Please output exactly the part of the records below that opens with the line containing "Toggle Brief description location switch" and closes with the line containing "Task: Click the 15-Aug-22 x-axis label", both lines included, and nothing else.

(Dataset extract begins)

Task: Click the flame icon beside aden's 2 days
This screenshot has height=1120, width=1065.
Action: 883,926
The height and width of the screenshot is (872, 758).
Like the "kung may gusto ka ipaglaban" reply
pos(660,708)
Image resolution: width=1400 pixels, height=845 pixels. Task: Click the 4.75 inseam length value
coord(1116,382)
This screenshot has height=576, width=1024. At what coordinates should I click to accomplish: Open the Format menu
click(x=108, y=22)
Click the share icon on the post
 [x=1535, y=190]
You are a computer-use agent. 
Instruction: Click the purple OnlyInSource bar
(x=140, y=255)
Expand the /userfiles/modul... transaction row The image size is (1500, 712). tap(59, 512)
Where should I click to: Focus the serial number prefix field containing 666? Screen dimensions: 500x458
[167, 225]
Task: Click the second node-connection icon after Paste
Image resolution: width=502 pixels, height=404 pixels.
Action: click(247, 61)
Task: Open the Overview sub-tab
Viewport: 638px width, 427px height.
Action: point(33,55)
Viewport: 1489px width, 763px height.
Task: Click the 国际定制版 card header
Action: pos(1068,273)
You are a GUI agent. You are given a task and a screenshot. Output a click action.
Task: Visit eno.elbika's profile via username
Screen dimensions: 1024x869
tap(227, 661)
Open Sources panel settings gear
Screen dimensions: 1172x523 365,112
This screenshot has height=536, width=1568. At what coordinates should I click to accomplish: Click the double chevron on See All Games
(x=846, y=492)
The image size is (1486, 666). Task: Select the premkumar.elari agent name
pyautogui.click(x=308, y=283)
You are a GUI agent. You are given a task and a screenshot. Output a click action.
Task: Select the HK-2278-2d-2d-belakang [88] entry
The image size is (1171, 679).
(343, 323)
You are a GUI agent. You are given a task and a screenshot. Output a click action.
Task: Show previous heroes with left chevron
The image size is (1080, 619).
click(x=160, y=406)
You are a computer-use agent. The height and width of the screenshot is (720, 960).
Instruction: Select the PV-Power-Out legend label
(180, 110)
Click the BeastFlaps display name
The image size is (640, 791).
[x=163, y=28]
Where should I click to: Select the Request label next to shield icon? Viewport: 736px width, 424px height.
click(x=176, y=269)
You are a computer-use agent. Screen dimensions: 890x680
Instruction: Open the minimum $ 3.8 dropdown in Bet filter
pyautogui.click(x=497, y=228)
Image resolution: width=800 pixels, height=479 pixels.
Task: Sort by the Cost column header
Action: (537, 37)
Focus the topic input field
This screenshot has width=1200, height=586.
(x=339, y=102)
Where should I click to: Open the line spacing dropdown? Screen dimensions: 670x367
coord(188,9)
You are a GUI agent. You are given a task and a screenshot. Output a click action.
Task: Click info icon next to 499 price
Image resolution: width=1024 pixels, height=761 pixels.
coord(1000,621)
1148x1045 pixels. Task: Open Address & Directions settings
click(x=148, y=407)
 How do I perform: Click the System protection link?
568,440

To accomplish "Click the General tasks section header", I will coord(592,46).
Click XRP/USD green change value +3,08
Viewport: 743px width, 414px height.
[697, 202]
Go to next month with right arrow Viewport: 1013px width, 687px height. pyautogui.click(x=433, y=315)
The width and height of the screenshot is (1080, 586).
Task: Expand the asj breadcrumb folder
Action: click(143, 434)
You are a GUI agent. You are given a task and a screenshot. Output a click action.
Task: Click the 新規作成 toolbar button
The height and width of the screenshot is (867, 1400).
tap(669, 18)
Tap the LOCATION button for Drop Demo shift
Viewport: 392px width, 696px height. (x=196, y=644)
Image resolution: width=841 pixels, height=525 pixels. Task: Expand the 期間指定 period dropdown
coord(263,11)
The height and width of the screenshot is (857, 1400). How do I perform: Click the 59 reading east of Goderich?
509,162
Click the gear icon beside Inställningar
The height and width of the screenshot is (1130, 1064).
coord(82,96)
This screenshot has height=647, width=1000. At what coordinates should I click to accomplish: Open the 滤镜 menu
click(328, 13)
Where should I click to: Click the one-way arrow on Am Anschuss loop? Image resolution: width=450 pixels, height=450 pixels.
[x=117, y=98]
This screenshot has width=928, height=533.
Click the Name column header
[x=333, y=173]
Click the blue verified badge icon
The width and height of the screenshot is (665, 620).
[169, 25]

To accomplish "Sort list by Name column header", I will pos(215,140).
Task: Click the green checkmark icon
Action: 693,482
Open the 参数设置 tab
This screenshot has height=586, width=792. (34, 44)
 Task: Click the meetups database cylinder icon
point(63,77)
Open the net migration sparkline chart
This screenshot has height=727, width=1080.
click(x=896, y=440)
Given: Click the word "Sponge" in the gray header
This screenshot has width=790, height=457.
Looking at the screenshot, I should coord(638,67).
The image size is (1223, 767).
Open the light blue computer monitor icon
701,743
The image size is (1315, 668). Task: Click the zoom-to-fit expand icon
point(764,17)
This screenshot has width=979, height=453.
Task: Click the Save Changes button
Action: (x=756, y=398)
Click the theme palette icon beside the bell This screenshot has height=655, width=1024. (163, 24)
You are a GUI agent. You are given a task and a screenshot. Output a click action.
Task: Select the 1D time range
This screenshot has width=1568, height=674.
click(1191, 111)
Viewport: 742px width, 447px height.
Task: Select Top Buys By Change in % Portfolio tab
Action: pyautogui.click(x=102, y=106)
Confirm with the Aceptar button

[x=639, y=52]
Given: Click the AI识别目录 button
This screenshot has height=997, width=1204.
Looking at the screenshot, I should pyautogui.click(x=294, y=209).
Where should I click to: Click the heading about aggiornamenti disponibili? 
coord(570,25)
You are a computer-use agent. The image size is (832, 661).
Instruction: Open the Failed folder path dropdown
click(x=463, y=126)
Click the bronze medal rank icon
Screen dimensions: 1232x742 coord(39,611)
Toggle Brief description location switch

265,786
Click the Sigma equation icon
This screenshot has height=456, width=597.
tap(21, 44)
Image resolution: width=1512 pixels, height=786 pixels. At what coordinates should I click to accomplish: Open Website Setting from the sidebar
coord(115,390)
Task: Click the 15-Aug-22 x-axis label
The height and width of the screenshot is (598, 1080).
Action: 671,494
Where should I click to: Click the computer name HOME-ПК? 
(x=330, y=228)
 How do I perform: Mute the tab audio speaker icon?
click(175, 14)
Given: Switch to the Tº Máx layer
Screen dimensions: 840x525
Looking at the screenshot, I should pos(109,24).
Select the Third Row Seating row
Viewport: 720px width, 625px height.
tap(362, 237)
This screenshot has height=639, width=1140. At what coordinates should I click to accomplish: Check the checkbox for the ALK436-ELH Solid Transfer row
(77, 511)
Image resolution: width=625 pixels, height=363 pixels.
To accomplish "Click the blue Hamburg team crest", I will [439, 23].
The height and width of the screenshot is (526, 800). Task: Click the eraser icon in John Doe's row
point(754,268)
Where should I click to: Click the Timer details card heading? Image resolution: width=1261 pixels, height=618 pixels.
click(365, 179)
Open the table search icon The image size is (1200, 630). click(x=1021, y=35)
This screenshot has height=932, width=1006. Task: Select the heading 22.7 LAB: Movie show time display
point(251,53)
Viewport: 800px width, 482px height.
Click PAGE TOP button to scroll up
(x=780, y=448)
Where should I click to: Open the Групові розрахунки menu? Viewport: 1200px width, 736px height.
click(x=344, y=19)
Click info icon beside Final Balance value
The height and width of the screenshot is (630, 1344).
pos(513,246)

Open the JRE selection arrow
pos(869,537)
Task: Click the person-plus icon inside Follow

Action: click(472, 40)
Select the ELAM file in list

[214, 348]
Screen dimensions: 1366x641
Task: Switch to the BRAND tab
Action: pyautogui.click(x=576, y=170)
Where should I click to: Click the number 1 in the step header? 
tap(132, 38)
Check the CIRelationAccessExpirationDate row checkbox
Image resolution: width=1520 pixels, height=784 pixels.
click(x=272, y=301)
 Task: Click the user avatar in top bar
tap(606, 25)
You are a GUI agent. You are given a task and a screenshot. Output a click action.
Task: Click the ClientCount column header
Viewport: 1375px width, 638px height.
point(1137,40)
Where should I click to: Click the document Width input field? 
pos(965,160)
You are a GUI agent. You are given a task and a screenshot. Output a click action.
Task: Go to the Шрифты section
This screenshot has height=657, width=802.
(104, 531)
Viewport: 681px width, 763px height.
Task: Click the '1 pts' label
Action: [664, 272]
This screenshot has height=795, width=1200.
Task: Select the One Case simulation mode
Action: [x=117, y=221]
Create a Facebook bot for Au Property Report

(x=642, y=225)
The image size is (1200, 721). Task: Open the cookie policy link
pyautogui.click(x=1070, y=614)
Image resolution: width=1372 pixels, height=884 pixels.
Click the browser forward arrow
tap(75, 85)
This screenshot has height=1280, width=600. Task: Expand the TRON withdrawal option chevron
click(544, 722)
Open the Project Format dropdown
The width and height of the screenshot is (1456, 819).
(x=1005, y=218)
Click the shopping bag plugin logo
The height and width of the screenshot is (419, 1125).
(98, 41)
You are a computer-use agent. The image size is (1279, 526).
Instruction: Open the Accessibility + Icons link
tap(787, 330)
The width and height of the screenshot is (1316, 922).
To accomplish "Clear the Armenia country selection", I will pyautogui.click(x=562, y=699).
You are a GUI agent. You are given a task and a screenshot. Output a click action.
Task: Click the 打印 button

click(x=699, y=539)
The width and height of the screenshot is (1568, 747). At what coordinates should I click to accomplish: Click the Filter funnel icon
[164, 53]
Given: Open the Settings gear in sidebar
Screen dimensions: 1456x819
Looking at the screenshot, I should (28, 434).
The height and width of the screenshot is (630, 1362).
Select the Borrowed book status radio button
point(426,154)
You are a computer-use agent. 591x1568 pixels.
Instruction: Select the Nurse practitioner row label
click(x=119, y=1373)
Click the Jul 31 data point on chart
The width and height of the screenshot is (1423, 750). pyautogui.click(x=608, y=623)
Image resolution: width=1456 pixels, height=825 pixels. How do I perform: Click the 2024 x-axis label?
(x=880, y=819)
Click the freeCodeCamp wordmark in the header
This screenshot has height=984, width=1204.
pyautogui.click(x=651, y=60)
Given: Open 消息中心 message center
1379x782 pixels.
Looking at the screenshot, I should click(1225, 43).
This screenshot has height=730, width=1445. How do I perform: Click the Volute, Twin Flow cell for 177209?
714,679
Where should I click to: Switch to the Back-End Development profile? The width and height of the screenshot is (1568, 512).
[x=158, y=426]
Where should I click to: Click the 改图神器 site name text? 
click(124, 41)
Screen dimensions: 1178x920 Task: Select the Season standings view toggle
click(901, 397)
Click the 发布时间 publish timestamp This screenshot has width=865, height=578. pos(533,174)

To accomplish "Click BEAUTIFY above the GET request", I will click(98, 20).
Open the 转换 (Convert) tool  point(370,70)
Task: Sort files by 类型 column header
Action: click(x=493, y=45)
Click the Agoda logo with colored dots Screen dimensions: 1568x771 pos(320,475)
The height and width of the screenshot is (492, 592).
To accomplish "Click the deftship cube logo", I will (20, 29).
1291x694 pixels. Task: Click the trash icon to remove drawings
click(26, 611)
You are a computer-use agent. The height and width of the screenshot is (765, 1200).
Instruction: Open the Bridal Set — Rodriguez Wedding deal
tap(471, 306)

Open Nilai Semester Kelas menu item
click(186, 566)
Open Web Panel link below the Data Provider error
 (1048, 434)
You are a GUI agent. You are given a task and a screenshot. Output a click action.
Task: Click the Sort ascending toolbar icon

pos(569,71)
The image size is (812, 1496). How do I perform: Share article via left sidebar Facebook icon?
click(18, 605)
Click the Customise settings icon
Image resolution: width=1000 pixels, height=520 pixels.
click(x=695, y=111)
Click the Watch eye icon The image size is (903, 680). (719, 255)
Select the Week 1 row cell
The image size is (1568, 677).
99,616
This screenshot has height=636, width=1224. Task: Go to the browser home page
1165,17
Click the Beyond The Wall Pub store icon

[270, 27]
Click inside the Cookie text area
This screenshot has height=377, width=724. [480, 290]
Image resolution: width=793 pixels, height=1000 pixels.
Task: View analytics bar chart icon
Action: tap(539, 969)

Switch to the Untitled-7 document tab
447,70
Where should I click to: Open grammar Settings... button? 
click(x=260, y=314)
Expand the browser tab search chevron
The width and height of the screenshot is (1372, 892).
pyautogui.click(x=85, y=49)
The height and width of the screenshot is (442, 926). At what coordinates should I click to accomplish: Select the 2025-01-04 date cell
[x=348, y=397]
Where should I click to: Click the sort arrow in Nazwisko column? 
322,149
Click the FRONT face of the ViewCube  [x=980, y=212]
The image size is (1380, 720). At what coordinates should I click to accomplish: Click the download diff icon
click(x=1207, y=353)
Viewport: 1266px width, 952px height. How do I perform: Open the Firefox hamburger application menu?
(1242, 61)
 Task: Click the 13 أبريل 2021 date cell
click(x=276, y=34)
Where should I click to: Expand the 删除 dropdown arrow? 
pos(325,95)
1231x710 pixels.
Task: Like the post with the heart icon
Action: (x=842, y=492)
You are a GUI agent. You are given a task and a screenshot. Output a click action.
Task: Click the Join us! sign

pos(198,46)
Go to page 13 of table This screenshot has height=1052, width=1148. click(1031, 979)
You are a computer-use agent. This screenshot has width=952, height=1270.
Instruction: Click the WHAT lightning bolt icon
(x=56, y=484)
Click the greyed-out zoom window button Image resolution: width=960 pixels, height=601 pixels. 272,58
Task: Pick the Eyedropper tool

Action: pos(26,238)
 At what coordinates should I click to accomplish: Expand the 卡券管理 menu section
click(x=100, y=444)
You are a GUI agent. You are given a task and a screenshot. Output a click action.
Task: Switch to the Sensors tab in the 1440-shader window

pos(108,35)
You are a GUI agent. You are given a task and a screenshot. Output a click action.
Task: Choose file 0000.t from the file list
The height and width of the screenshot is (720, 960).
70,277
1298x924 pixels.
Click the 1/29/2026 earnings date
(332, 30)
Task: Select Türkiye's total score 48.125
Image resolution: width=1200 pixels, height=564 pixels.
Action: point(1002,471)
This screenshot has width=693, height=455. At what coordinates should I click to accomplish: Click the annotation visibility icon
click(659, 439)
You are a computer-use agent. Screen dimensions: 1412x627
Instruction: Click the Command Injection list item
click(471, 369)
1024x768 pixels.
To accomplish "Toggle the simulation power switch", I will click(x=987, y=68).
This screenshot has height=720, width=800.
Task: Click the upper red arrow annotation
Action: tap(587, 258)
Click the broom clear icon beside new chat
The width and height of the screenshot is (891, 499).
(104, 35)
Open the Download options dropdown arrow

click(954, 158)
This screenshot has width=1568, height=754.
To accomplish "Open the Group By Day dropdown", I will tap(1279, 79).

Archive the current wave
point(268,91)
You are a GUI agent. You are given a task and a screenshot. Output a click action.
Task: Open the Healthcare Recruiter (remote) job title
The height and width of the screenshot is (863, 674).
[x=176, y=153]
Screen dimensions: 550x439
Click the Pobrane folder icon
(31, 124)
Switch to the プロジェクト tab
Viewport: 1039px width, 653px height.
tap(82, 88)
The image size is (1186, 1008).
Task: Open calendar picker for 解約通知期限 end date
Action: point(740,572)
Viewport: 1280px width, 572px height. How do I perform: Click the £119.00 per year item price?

(Dataset extract ends)

The answer -
Toggle Brief description location switch

265,786
Click the Sigma equation icon
This screenshot has height=456, width=597.
tap(21, 44)
Image resolution: width=1512 pixels, height=786 pixels. At what coordinates should I click to accomplish: Open Website Setting from the sidebar
coord(115,390)
Task: Click the 15-Aug-22 x-axis label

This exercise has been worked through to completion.